Print the material below word for word, starting at the line that contains "has width=440, height=800." and ending with the last line of the material. Leave the pictures out of your answer.

(Stored records)
◆ ◆ ◆ ◆ ◆ ◆ ◆

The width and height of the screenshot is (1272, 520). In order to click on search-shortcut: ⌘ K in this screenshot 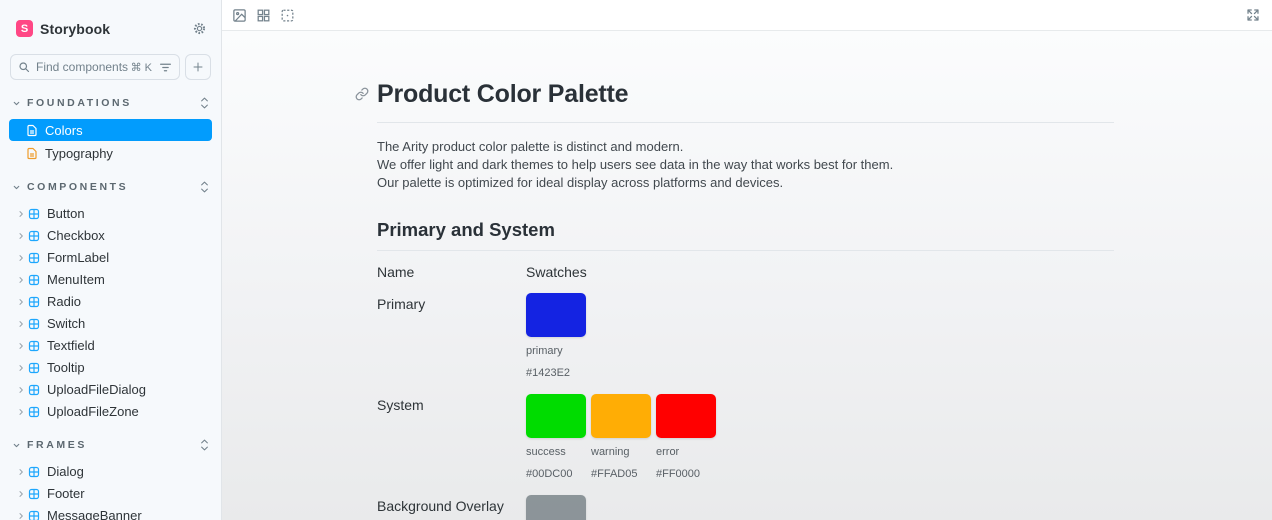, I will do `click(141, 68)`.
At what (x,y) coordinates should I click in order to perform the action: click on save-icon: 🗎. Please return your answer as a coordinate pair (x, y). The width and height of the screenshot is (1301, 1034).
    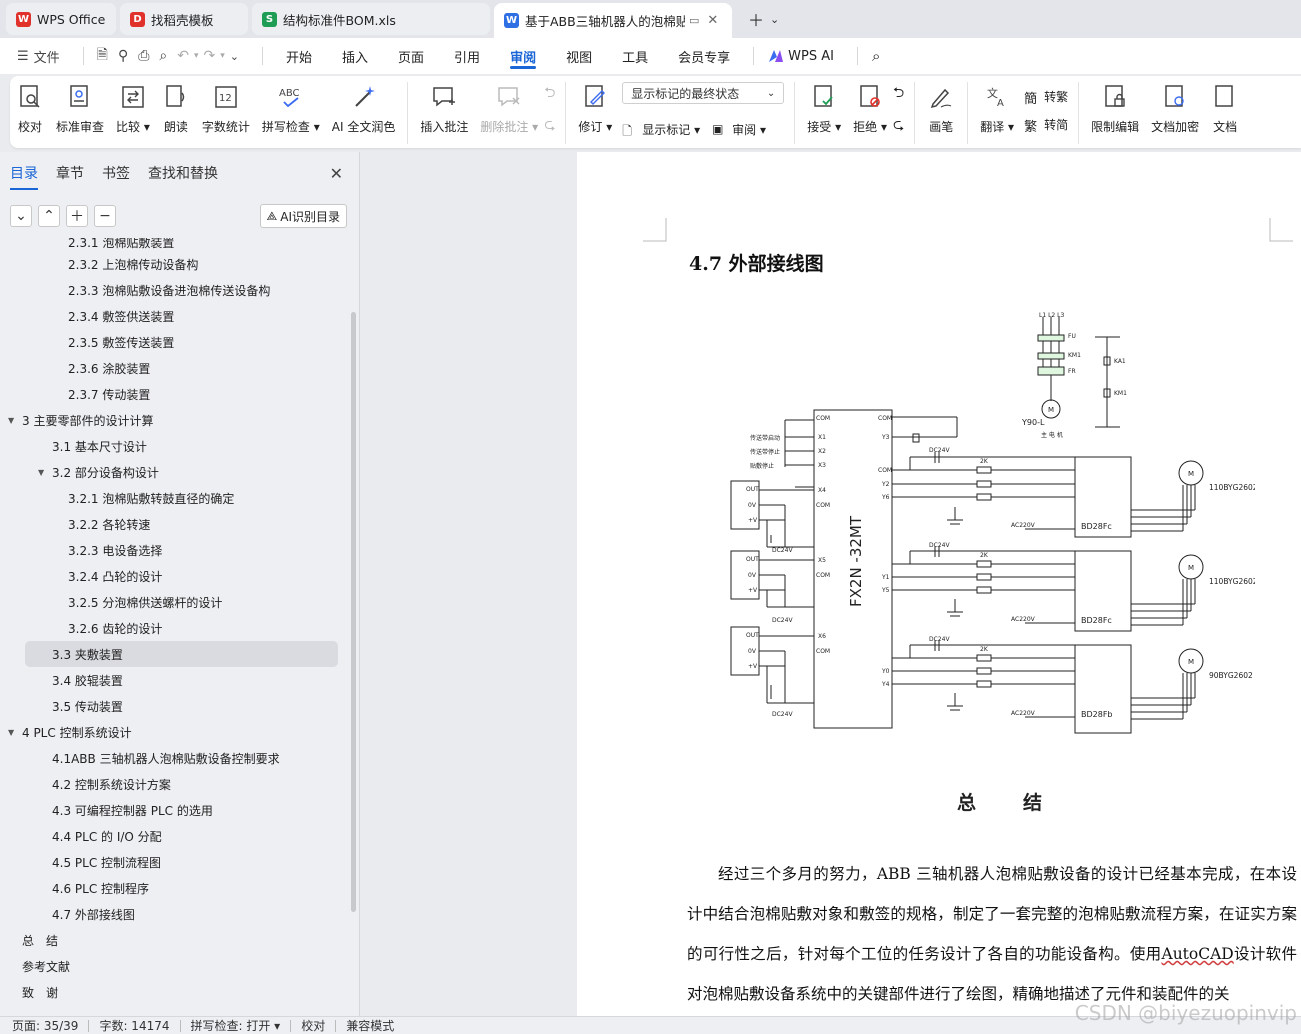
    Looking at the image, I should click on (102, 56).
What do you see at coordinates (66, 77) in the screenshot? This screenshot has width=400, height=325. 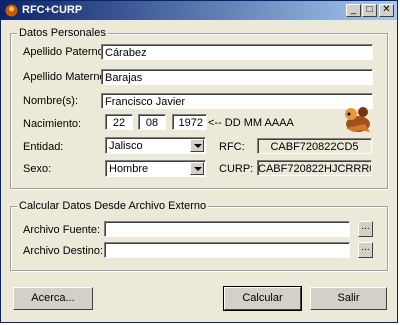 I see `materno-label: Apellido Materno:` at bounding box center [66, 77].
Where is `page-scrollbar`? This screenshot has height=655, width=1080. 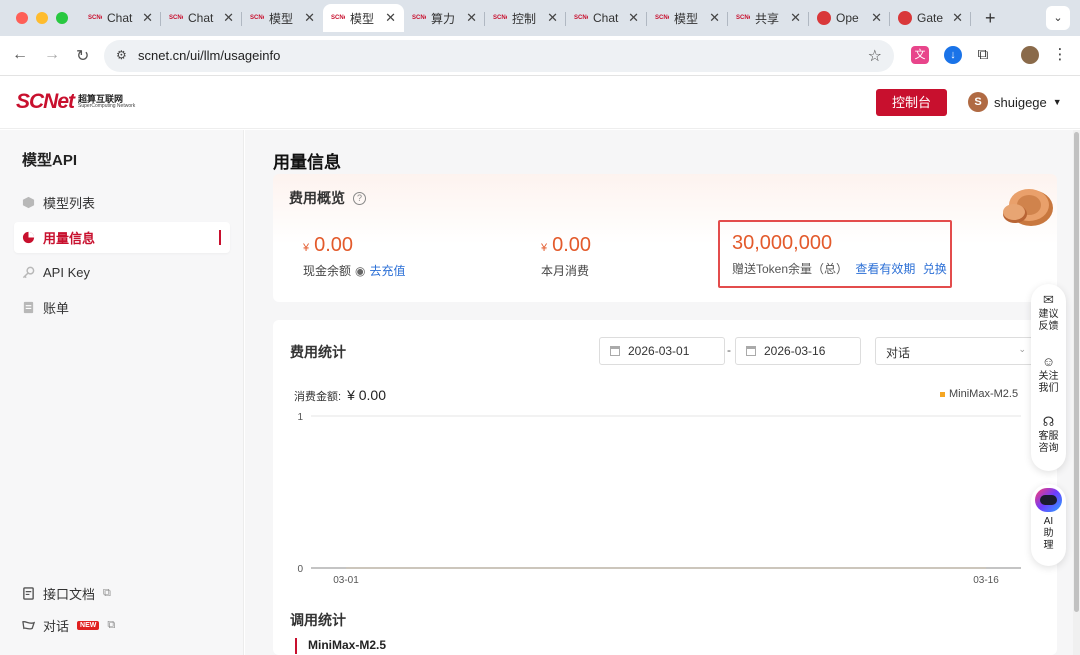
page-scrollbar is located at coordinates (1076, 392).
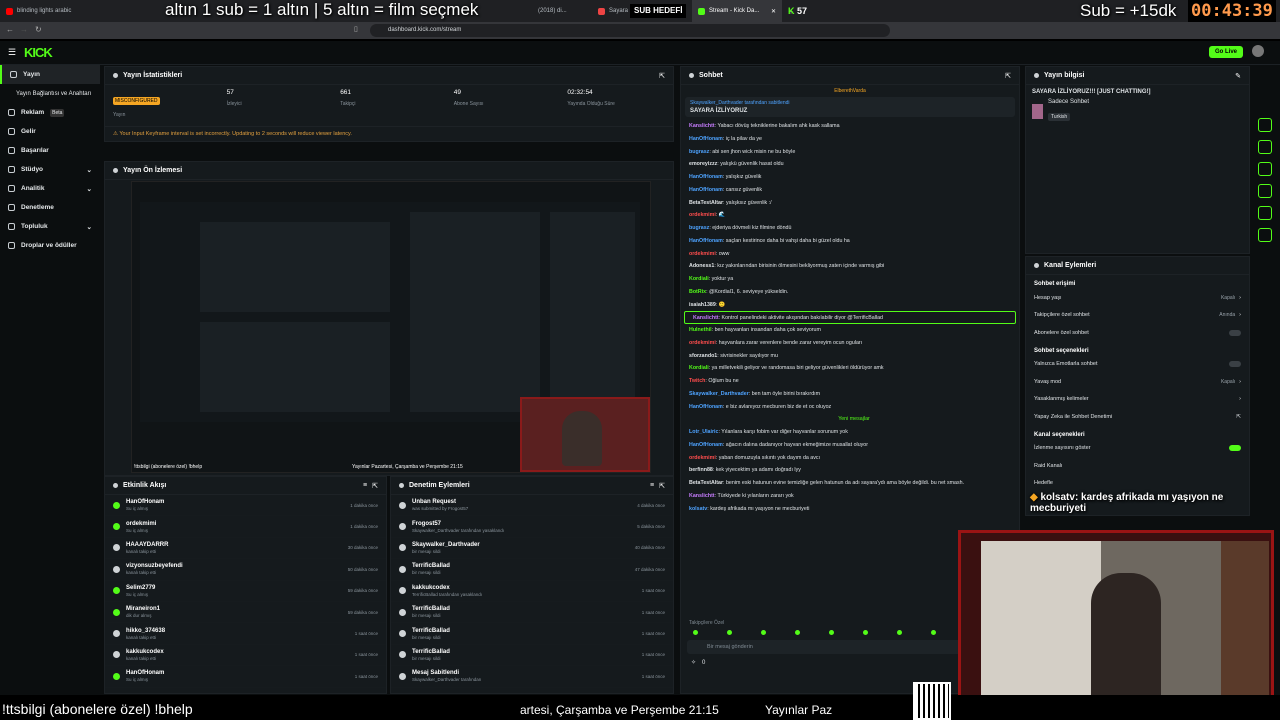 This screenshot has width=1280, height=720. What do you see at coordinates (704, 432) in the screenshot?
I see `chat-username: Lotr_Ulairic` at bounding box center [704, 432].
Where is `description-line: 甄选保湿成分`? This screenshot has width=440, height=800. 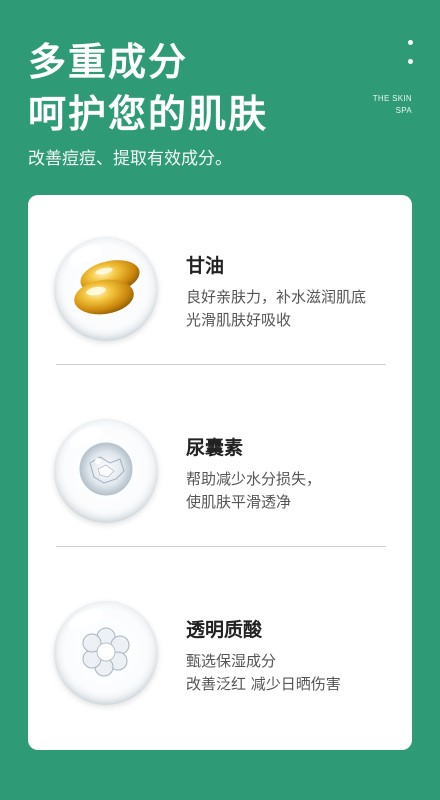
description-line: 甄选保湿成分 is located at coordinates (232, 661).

◆ ◆ ◆ ◆ ◆ ◆ ◆

● Task response:
Where is `description-line: 甄选保湿成分`? This screenshot has width=440, height=800. 
description-line: 甄选保湿成分 is located at coordinates (232, 661).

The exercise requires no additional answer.